Sonntag, März 30, 2008
Die Leiden eines Doktoranden...
... in den Geisteswissenschaften: Dieses Wochenende war ich so produktiv, wie lange nicht mehr. Drei druckreife Seiten fertiggestellt, was wenig klingt, aber für einen "Freizeitwissenschaftler" wie mich, nach getaner Wochenarbeit, ne Menge ist. Allerdings liegen noch gut 150 Seiten vor mir. Allein in den letzten 48h bin ich auf gut 10 neue Monographien gestoßen, die ich noch sichten muß. Es kann einem aber auch schlimmer treffen: Ein sehr guter Freund von mir fängt jetzt mit dem 11. Semester als Promotionsstudent an. Und er ist Fulltime-Promovierender!
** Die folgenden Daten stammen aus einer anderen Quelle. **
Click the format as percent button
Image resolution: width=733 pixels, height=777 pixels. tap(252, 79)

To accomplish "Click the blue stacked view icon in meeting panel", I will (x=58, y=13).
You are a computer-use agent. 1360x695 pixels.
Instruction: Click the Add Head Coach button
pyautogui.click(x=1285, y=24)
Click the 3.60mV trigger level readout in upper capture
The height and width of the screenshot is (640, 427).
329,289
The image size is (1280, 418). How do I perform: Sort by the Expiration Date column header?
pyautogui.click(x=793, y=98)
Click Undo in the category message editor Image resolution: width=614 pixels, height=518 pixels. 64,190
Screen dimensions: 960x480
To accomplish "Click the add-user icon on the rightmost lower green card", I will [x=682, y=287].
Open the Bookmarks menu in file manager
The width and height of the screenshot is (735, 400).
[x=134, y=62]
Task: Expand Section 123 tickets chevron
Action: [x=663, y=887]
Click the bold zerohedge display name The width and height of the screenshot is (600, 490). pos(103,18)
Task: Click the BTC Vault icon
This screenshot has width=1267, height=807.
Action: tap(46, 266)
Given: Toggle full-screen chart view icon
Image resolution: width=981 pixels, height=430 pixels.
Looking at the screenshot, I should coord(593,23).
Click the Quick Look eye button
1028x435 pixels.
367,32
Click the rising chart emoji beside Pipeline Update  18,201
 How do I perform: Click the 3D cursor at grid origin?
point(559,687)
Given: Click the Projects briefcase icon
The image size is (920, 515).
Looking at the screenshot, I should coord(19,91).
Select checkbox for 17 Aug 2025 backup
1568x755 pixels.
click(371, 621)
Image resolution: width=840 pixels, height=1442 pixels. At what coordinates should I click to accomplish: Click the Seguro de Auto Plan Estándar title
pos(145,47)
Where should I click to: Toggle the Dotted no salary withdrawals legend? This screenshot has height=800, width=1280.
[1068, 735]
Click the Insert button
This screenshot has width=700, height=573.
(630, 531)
Da liegt ja dann noch einiges vor mir...
Abonnieren
Kommentare zum Post (Atom)




2 Kommentare:
Auch als "Fulltime-Promovierender" wird man in der Regel für diverse andere Sachen eingesetzt, immerhin ist man eine günstige Arbeitskraft. Vor dem Hintergrund des mittlerweile fehlenden Mittelbaus an deutschen Universitäten (Stichwort: Hochschulrahmengesetz) bleibt auch meist gar nichts anderes übrig, als Doktoranden für's Tagesgeschäft einzusetzen. Dass sich das natürlich nicht gerade günstig auf die Promotionsdauer auswirkt, ist wohl klar.